Фрагмент текста
────────

У нас есть еще один пример неудобств королевской власти в те времена. За день до дня рождения, 29 октября 1734 года, двор переехал из Кенсингтона в Лондон, и королева, «которая долго была нездорова из-за кашля и небольшой скрытой лихорадки, несмотря на то, что ей дважды пускали кровь, с каждым часом становилась все хуже и хуже. Однако король заставил ее в ночь, когда она приехала из Кенсингтона — в первый вечер выступлений Фаринелли — пойти в Оперу и заставил ее на следующий день пройти через все утомительные церемонии приемов и балов, усталость от жары и толпы и всякую другую неприятную принадлежность к празднованию дня рождения».

────────

Задание
Продолжите фрагмент текста о переезде двора из Кенсингтона в Лондон в октябре 1734 года, начав сразу после его последнего предложения.

Строки данных
────────

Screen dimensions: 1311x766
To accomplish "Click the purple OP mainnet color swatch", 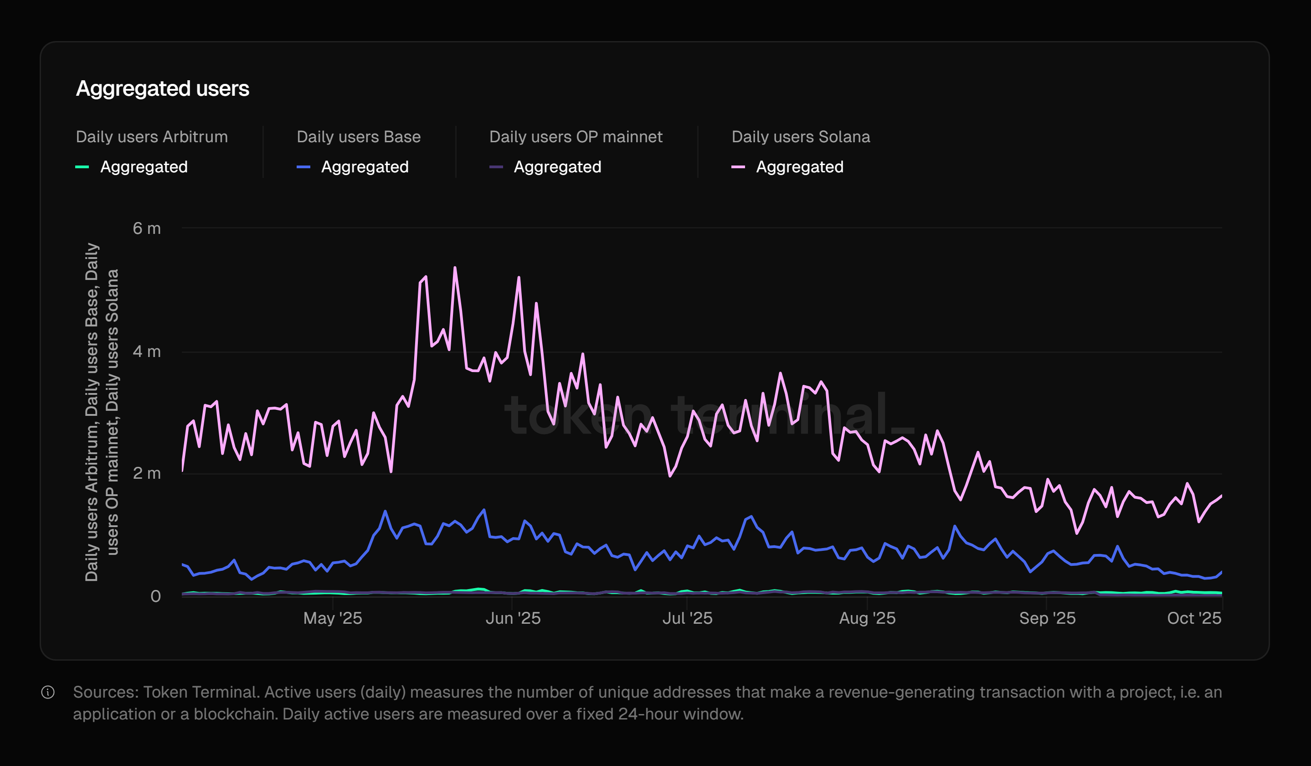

────────

Результат
Его светлость отмечает, что «во всей королевской семье была странная аффектация неспособности быть больным. Я знал короля, который вставал с постели, задыхаясь от боли в горле и в сильной лихорадке, только чтобы одеться и устроить прием, а через пять минут после него раздеться и вернуться в постель, пока тот же нелепый фарс здоровья не должен был быть представлен на следующий день в тот же час. Он заставлял королеву в подобных обстоятельствах совершать те же экстравагантности; но никогда с большей опасностью, чем в это время. На утреннем приеме она обнаружила, что находится так близко к обмороку, что была вынуждена послать лорда Грэнтэма к королю, чтобы умолять его удалиться, ибо она не в состоянии стоять дольше; несмотря на что, ночью он привел ее в еще большую толпу на балу и продержал там до одиннадцати часов».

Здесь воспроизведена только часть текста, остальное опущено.